= Beginning of Section =
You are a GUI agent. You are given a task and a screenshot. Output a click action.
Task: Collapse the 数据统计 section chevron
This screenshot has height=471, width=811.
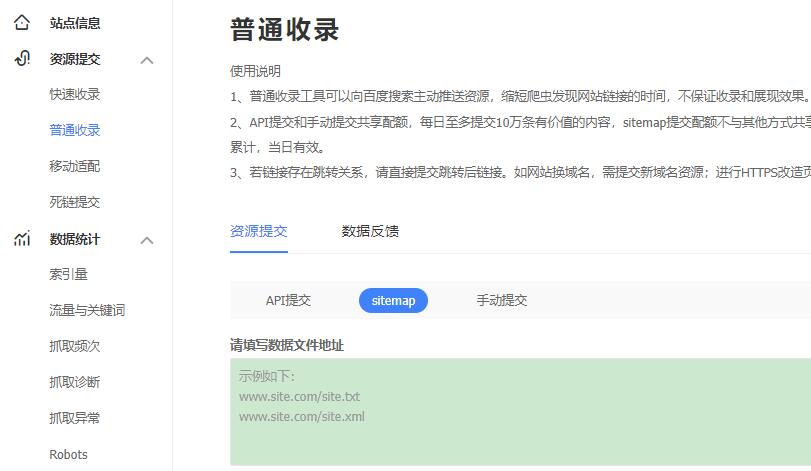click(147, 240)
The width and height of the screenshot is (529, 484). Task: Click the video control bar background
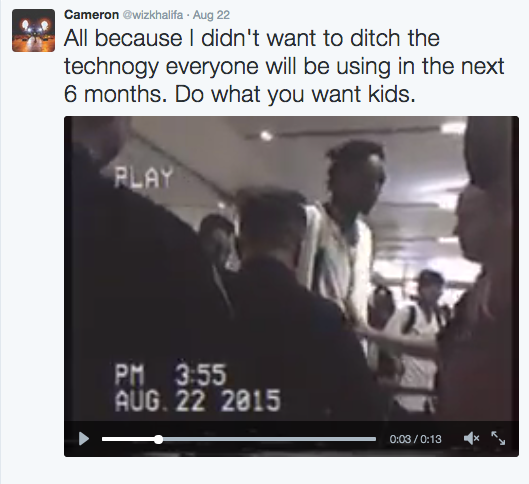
= End of Section =
### The problem:
Leaving all pictures aside, print exactly the lines from the one that contains "This screenshot has height=471, width=811." through the last line of the data above, inclusive.

### Answer to this exercise:
This screenshot has height=471, width=811.
click(147, 240)
The width and height of the screenshot is (529, 484). Task: Click the video control bar background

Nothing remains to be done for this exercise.